_INFORMATION GIVEN_
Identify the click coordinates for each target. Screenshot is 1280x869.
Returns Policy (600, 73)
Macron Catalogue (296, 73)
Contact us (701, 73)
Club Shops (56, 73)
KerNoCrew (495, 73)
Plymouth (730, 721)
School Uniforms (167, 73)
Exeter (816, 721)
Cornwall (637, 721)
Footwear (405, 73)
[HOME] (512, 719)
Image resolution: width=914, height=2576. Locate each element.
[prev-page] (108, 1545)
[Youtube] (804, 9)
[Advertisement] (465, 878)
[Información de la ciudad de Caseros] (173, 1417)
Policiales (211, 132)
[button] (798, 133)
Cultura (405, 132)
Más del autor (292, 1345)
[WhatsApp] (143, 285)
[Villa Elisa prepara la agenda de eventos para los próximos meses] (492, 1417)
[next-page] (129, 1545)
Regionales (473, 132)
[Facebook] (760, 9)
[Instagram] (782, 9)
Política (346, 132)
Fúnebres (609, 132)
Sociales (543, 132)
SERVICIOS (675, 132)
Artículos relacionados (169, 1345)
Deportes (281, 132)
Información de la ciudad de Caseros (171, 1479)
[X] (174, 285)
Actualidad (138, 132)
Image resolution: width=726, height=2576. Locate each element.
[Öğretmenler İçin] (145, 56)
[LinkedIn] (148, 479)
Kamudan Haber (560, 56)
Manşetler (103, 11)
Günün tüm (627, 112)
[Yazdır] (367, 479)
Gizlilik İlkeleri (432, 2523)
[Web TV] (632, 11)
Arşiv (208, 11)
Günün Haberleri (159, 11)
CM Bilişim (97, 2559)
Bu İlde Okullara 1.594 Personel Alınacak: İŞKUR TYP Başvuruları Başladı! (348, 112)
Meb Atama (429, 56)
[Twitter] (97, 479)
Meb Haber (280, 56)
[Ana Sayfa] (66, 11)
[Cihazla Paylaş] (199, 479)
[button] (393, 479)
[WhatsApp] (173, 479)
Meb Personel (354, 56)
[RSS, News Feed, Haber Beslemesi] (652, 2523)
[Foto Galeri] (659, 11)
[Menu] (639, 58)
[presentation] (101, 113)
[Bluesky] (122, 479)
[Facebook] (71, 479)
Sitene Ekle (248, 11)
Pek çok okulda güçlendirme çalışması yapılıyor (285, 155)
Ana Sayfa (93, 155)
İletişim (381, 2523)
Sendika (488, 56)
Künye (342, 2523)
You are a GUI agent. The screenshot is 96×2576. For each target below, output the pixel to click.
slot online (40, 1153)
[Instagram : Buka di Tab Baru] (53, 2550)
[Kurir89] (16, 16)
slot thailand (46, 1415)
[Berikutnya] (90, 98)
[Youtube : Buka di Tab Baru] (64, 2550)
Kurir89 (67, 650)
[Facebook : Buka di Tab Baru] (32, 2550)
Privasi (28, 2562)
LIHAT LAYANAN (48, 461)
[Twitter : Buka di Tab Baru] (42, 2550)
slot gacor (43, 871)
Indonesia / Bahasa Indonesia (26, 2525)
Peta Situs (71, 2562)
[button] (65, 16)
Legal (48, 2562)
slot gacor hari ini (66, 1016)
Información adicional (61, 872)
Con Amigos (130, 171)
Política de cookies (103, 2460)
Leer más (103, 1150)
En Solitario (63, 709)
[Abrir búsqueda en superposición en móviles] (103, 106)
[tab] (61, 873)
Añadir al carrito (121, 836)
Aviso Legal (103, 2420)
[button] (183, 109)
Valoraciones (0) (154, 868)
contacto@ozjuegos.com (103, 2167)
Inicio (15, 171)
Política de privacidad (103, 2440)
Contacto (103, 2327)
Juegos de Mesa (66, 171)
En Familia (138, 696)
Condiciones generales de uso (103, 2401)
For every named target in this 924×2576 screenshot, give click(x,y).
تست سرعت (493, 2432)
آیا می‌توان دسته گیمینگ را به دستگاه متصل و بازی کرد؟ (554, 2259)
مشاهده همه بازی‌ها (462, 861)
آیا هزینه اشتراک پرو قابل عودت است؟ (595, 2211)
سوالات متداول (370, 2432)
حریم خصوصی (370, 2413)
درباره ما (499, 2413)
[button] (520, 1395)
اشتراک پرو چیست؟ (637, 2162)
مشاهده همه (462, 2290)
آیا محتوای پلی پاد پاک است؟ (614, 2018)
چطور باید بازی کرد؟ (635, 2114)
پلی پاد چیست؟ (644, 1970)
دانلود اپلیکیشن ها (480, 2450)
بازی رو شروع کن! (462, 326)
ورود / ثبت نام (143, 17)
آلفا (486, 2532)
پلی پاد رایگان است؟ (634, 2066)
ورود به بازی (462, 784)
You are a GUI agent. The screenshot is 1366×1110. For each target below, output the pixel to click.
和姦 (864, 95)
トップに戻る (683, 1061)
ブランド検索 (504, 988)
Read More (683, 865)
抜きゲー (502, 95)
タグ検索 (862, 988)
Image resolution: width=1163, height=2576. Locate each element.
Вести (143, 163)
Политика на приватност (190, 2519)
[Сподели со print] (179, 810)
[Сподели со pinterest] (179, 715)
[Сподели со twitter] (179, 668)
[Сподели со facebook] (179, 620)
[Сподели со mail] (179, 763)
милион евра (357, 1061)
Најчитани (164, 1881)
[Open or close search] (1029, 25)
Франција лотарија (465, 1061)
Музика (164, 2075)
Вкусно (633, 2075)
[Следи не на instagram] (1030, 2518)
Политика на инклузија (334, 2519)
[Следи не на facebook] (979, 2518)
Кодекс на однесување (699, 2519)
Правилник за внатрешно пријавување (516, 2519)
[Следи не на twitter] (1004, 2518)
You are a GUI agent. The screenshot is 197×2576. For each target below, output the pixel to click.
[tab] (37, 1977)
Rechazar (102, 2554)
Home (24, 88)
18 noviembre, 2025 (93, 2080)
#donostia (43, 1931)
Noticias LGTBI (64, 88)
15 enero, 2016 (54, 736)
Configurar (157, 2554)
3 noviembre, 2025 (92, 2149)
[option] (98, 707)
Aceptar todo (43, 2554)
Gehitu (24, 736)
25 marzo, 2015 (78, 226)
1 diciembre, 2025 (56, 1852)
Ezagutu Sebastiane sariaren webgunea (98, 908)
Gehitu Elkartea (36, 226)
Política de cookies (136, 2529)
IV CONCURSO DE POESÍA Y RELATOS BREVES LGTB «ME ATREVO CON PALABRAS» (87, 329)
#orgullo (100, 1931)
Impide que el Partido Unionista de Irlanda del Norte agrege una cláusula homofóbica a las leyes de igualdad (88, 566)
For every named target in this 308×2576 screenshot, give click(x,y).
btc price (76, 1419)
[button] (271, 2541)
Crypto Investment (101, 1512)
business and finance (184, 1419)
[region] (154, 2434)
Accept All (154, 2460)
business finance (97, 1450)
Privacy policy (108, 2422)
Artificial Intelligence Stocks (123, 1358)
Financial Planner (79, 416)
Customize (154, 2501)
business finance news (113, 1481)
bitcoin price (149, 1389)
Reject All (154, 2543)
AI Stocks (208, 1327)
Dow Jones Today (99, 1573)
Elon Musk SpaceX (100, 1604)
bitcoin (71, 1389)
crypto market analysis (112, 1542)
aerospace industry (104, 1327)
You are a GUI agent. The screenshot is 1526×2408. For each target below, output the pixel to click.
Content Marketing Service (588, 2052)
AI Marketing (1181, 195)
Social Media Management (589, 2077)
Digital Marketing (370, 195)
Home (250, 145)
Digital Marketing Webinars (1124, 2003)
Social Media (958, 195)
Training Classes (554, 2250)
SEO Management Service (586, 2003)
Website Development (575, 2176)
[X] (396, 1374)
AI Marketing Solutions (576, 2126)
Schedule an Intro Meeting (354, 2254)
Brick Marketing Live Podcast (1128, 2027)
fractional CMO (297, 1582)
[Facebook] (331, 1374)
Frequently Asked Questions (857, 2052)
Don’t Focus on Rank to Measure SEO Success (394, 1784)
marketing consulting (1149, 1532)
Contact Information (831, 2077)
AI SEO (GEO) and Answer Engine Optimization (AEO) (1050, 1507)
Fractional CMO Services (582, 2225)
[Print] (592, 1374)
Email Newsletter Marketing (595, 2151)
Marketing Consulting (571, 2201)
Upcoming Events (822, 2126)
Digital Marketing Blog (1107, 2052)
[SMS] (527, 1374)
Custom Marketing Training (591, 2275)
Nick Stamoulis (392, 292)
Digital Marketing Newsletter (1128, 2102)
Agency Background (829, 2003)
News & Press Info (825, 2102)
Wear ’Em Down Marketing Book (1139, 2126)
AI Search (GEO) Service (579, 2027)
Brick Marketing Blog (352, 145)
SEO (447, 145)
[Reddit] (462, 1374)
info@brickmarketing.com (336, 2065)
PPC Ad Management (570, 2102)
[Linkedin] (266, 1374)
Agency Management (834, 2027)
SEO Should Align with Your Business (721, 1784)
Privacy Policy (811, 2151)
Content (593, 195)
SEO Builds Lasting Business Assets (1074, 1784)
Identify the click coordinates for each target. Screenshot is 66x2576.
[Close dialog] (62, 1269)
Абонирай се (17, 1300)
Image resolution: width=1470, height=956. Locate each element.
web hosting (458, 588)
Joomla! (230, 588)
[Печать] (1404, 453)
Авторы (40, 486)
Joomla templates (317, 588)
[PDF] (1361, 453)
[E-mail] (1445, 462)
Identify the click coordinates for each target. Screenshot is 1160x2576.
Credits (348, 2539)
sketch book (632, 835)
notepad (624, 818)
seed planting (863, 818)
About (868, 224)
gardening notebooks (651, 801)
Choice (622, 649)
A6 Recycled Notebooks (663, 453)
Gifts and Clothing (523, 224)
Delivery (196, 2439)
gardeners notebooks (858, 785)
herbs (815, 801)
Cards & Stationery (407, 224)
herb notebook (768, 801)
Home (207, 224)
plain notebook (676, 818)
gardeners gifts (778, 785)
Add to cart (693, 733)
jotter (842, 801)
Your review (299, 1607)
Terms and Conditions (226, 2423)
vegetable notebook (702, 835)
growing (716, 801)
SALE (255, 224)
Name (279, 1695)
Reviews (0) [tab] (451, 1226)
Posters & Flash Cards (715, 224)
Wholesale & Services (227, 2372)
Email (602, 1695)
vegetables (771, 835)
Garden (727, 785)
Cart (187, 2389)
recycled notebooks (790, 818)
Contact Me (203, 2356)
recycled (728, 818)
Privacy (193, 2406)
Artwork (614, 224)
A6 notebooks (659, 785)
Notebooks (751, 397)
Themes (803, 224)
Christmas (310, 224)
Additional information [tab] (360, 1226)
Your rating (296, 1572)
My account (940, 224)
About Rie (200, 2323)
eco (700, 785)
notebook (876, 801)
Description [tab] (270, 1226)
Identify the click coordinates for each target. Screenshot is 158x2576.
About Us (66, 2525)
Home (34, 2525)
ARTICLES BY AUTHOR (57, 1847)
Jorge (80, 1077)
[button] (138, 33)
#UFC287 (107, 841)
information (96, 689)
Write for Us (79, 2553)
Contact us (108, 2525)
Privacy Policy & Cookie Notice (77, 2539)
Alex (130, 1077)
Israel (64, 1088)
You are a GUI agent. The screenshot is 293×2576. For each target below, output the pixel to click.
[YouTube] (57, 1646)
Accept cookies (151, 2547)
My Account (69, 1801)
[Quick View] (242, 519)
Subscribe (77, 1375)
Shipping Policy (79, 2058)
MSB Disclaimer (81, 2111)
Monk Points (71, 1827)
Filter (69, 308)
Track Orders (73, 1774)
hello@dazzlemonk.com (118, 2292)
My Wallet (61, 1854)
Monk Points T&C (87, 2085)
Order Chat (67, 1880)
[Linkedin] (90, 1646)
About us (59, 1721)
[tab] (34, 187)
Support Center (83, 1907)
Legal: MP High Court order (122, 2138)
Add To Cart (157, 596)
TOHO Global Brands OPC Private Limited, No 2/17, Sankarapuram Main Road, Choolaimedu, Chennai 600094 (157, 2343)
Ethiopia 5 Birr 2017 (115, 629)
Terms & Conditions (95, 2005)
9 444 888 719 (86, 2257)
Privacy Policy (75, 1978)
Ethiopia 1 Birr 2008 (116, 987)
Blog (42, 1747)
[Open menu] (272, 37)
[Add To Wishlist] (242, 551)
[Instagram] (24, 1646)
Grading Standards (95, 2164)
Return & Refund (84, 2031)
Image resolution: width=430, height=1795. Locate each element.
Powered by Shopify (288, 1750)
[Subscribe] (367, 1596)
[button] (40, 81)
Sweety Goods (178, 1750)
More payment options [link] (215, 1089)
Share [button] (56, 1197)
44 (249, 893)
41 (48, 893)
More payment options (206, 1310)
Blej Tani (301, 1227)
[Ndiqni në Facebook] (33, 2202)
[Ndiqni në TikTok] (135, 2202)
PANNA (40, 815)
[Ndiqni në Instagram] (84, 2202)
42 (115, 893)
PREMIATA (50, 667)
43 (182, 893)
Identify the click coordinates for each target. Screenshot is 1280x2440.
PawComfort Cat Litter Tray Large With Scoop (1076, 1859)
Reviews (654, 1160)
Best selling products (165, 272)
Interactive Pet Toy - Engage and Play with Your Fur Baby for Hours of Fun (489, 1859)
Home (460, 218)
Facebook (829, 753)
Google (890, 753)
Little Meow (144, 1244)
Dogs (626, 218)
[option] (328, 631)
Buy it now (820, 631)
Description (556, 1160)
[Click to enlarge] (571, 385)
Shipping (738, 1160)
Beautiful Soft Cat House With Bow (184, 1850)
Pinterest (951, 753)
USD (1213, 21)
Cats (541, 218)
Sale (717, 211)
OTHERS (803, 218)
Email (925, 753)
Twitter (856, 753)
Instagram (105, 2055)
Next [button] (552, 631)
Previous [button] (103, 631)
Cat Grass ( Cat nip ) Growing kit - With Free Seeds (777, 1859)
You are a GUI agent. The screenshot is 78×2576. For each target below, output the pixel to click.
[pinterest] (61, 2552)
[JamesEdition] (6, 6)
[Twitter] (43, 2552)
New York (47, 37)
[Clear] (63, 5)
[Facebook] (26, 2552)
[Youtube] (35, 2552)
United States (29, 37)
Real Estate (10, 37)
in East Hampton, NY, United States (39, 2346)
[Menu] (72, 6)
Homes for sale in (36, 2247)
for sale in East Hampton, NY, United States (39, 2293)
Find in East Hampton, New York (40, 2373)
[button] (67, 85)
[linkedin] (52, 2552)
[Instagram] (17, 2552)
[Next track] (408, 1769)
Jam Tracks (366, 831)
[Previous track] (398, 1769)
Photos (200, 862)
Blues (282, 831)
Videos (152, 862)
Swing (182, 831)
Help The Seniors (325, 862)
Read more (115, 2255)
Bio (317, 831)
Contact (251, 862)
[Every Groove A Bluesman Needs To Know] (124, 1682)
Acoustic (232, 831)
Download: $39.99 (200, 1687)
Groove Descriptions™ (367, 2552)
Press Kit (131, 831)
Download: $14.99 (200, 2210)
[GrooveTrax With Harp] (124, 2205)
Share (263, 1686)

_WHAT THIS TASK INVOLVES_
Lines wanted from the listing above: the line with "Legal: MP High Court order (122, 2138)" up to and including the line with "Dogs (626, 218)". Please write them out exactly, adding nothing else.

_ANSWER FOR THIS EXERCISE_
Legal: MP High Court order (122, 2138)
Add To Cart (157, 596)
TOHO Global Brands OPC Private Limited, No 2/17, Sankarapuram Main Road, Choolaimedu, Chennai 600094 (157, 2343)
Ethiopia 5 Birr 2017 (115, 629)
Terms & Conditions (95, 2005)
9 444 888 719 (86, 2257)
Privacy Policy (75, 1978)
Ethiopia 1 Birr 2008 (116, 987)
Blog (42, 1747)
[Open menu] (272, 37)
[Add To Wishlist] (242, 551)
[Instagram] (24, 1646)
Grading Standards (95, 2164)
Return & Refund (84, 2031)
Image resolution: width=430, height=1795. Locate each element.
Powered by Shopify (288, 1750)
[Subscribe] (367, 1596)
[button] (40, 81)
Sweety Goods (178, 1750)
More payment options [link] (215, 1089)
Share [button] (56, 1197)
44 (249, 893)
41 (48, 893)
More payment options (206, 1310)
Blej Tani (301, 1227)
[Ndiqni në Facebook] (33, 2202)
[Ndiqni në TikTok] (135, 2202)
PANNA (40, 815)
[Ndiqni në Instagram] (84, 2202)
42 (115, 893)
PREMIATA (50, 667)
43 (182, 893)
Identify the click coordinates for each target. Screenshot is 1280x2440.
PawComfort Cat Litter Tray Large With Scoop (1076, 1859)
Reviews (654, 1160)
Best selling products (165, 272)
Interactive Pet Toy - Engage and Play with Your Fur Baby for Hours of Fun (489, 1859)
Home (460, 218)
Facebook (829, 753)
Google (890, 753)
Little Meow (144, 1244)
Dogs (626, 218)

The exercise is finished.